The problem as is follows: Find the general solution and use it to determine the asymptotic behavior for different values of a. $y(0) = a$ as $t\rightarrow$ $+\infty$.
$$y' - \frac{1}{2}y = 2\cos(t)$$
I've solved for the general solution: $$y = \frac{4}{5}(2\sin(t)+\cos(t)) + Ce^{-t/2}$$
Where do I go from here? Thank you for any guidance.
EDIT: The general solution actually appears to be $y=\frac{4}{5}(2\sin{t}-\cos{t})+Ce^{t/2}$, which I used but then copied OP's general solution when typing my answer. Sorry!

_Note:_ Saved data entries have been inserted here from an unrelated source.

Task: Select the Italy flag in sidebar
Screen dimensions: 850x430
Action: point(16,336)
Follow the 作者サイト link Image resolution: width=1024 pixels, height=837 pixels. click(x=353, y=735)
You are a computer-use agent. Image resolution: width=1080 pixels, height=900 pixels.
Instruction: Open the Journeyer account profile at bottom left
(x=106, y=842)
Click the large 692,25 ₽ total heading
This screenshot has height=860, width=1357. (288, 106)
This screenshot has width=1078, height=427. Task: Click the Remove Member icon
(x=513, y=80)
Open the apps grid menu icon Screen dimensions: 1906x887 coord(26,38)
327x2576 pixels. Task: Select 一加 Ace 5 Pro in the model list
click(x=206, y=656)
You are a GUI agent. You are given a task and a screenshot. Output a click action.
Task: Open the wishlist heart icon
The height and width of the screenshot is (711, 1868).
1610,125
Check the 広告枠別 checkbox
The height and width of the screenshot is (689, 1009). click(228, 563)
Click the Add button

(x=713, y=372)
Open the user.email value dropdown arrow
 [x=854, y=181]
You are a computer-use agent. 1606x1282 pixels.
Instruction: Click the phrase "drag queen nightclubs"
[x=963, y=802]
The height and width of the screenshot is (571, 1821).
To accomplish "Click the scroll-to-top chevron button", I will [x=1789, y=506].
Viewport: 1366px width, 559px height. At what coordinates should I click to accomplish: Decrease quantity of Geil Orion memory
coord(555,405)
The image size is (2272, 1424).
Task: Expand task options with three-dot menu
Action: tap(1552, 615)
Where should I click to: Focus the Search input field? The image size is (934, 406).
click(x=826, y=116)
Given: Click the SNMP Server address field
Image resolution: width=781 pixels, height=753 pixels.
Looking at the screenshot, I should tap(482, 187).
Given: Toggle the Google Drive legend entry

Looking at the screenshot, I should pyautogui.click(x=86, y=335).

From my reading of the question, you want to determine the behavior of $y(t)$ as $t \rightarrow +\infty$. Your general solution consists of two parts; the first: $$ \frac{4}{5}(2\sin{t}-\cos{t}) $$ is periodic, and can be ignored in the long run once we consider the second: $$ Ce^{t/2} $$ which grows without bound. So, we can say that $y(t) \rightarrow +\infty$ when $C>0$, $y(t) \rightarrow -\infty$ when $C<0$, and its behavior is undefined when $C=0$. Now you just have to figure out what initial conditions $y(0)=a$ correspond to what values of $C$, which should be pretty simple. I hope I read your question correctly, and good luck in your ODE class!